Eseri okuyup bitirdiğimde sadece şunu düşündüm. “Sanırım Şems-i Tebrizi’yi sadece Mevlana anlayabilmiş” Çok sıkıldığım bir eser oldu okurken. Sanki eser günümüz diline Google Translate ile çevrilmiş. Birbirinden alakasız cümleler, dağınık söz dilimleri vs. Gerçekten hiç keyif almadım. Şems-i Tebrizi öğretilerini anlayabileceğiniz bir eser değil bana göre. Kesinlikle tavsiye etmiyorum.



 LEYLA'NIN EVİ
Zülfü Livaneli

Livaneli’nin akıcı dili ile sıkılmadan okuyacağınız bir roman Leyla’nın Evi… Toplumdaki mülk ve mevki kavgasını kuşaklar arası bir kültür çatışması ile anlatan Livaneli’nin karakterleri size hiç yabancı gelmeyecektir. Yeşilçam Türk filmi tadında ilerleyen romanda sizi tatmin edecek mutlu sayılabilecek bir sonda var. Ama ne olursa olsun hüznünü muhafaza eden de bir yapısı var. Boğaz kenarındaki huzurlu bir yalıda veya Cihangir’deki küçük bir apartman dairesinde Leyla (Büyük Hanım) ne hissediyorsa okuyucuya da Livaneli bu duyguları hissettiriyor.


 SİSLE GELEN YOLCU
Jean Christophe Grange

Grange en sevdiğim polisiye gerilim yazarı olmaya devam ediyor. Tüm eserlerini okumama rağmen elimde en uzun süre kalan eseri buydu. İş yoğunluğu yorgunluk vs mazeretlerim var. Yoksa eserde bir problem yok. Grange sizi şaşırtmıyor. Kurgu zenginliği, okuyucuda oluşan merak yine mevcut... Psişik bir adamın farklı karakterlerinin izinde bir cinayetler zincirini çözmeye çalışacaksınız. Tek tavsiyem benim gibi uzun bir zamanda değil daha kısa sürede kitabı bitirin. Eminim çok daha zevkli bir okuma macerası olacaktır bu hali ile... Zira 677 sayfalık Grange kitapları arasında sanırım en hacmi büyük eseri.


 YEŞİL
Murat Yıldırım

Bir kitap anlatılan kişinin oğlu tarafından kaleme alınmış ise koca bir inandırıcılık soru işareti eser boyunca yakanızı bırakmaz. Yeşil, birilerinin anlattığı gibi elinde devletin verdiği silah ve güç ile terör estiren bir adam değil bana göre. Ama bu eserde oğlunun anlattığı gibi hatasız, vatanını milletini seven onun için kelle koltukta ölümü göze alan efsane biri de değil. Yeşil kod adlı Mahmut Yıldırım’a olan merakımı gidermeyen bir eser diyebilirim. Babası anlatmış oğlu yazmış gibi duran aklama kitabı sanki. Üstelik kitabın yazarı olan Murat Yıldırım babası ile neredeyse hiçbir araya gelemiyorken ve bunu eserde sık sık dile getiriyorken babası ile ilgili detayları anlatması çok garip kalmış. Yeşil ile ilgili mutlaka başka eserler okunmalı. Doğru olan eser bu değil bana göre. Belki yazılan her şey doğru. Bilemiyorum ama bana inandırıcı gelmedi. Birçok kanaldan, kitaptan doğrulanarak bir fikir sahibi yapabilir okuyucuyu.

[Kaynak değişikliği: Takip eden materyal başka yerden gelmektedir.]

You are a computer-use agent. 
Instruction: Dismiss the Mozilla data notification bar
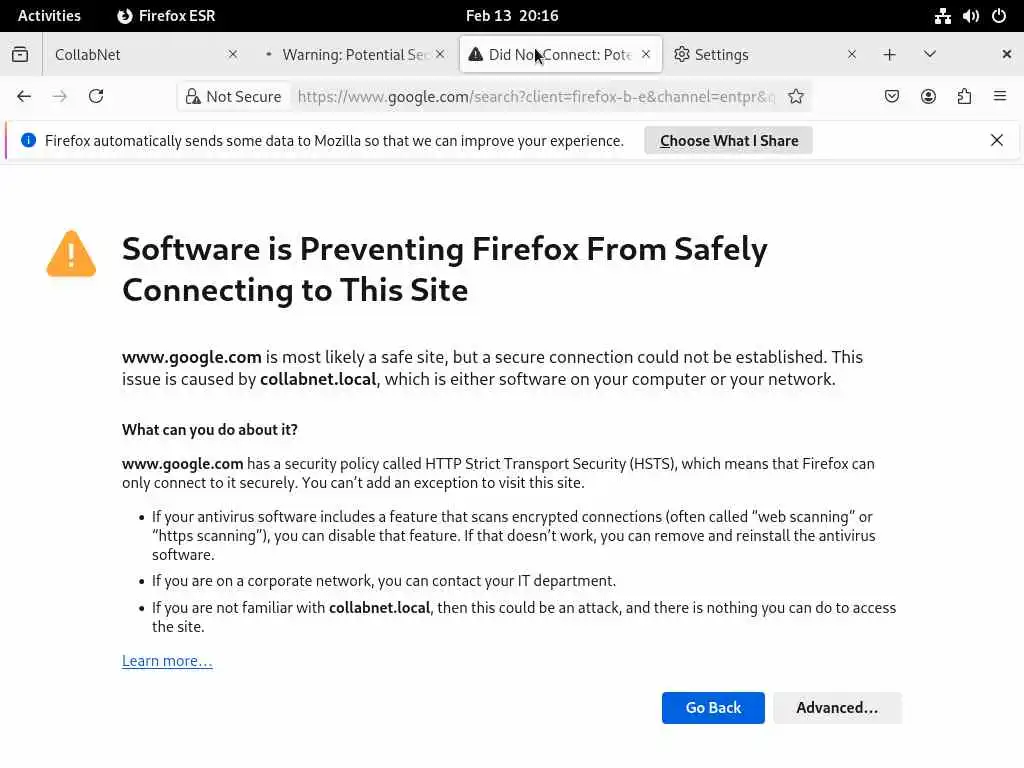click(997, 140)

 KÜLTÜR DÜNYAMIZDAN MANZARALAR
Dursun Gürlek

Okurken hiç sıkılmadan bir çırpıda bitireceğiniz bir eser. Dursun Gürlek seçtiği ya da derlediği yazılarında genel olarak bir hikaye veya nüktedan alıntılara yer vererek yazılarını zenginleştirmiş. Eserde çok derinlikli yazılar bulacağınızı düşünmeyin. Deneme tadında, bir yazarın gözünden manzaraları seyredin. Kiminde düşünün. Kiminde gülümseyin. Kiminde hüzünlenin. Ben keyifle okudum. Okumak isteyen kitap severlerin beğeneceğine de yürekten inanıyorum.